The distinction matters enormously for how enterprises should think about AI deployment. What we have right now is something closer to task AGI: almost anything you can ask AI to do that is specific and discrete, it can do well. The problem is that most work consists of strings of tasks woven together, where context shifts, judgment calls compound, and AI capability starts to break down. The jagged frontier of AI capability, the uneven line between what it handles brilliantly and what it botches, runs through the middle of nearly every knowledge worker's day.

Ethan Mollick put it with characteristic precision:

Maybe we should retroactively all just agree with Tyler Cowen that o3 was AGI, so we can stop arguing about it. Doing so will drive home the lesson: AGI alone is not enough for transformation.

This is the uncomfortable truth the labs have been forced to confront. The models are arguably AGI-capable for individual tasks. And yet, as the podcast episode that covered these developments noted, both OpenAI and Anthropic are now actively partnering with consulting and private equity firms because they understand that model capability does not equal organizational transformation. The bottleneck has shifted from building the technology to deploying it inside the messy, political, structurally complex reality of how large organizations actually operate.

The Deployment Gap

OpenAI renaming its product team "AGI Deployment" is not marketing. It is a confession. The word "deployment" is doing the same heavy lifting that "avoid distractions" did in Simo's statement. It acknowledges that the value of AGI-class models is locked behind an organizational barrier that no amount of model improvement will solve on its own.
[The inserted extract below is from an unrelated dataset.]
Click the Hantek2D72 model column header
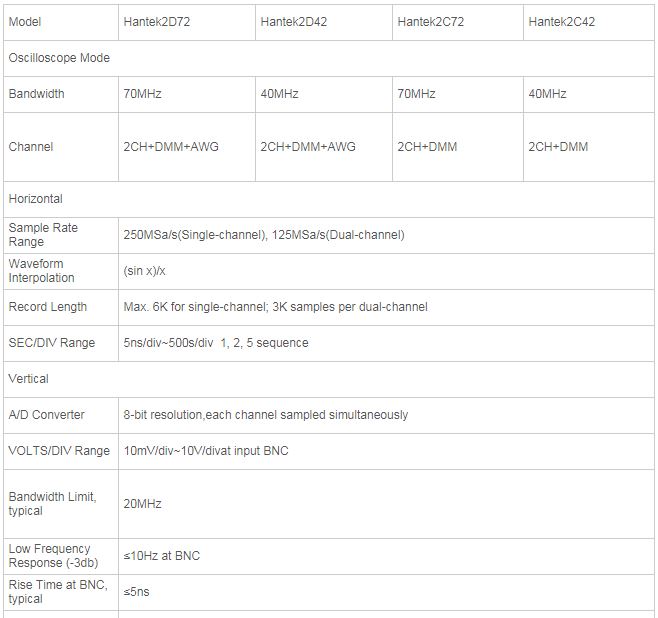 tap(157, 21)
Consider what deployment actually requires. It requires understanding, at the task level, what each function in an organization does, which of those tasks AI handles well, and which ones it does not. It requires talking to the people doing the work, not just the executives approving the budget, because the jagged frontier runs through their daily routines and they are the only ones who can map it. It requires distinguishing between workflows where AI creates genuine leverage and workflows where it creates the illusion of efficiency while introducing new failure modes.

None of this can be solved with a better model. None of it can be solved with a faster benchmark score. It can only be solved by doing the unglamorous, department-by-department, role-by-role work of figuring out where AI actually creates value inside a specific organization. The labs know this. That is why they are hiring consulting partners. The question is whether the organizations buying AI tools know it too.

What the Labs Just Told You

The convergence is unmistakable. OpenAI killed a high-profile consumer product to redirect resources to enterprise work tools. Anthropic has been focused on knowledge work since Claude Code launched. Both are partnering with consulting firms to solve the deployment problem. Jensen Huang, who has more visibility into AI compute demand than almost anyone alive, drew a bright line between novelty applications and organizational transformation.

Right now more than ever for AI companies, the only type of AGI that matters to them is work AGI.

That statement, from the AI Daily Brief episode covering these developments, captures the moment precisely. The capability race is not over, but the labs have decided it is no longer sufficient. The next phase of competition will be won by whoever cracks deployment at scale, and deployment at scale starts with understanding what work actually looks like inside the organizations that need to change.

The labs have told you where the $40 trillion opportunity lives. The harder question is whether your organization knows where it lives inside your own walls, which tasks AI transforms, which ones it does not, and what your people would tell you if anyone bothered to ask them.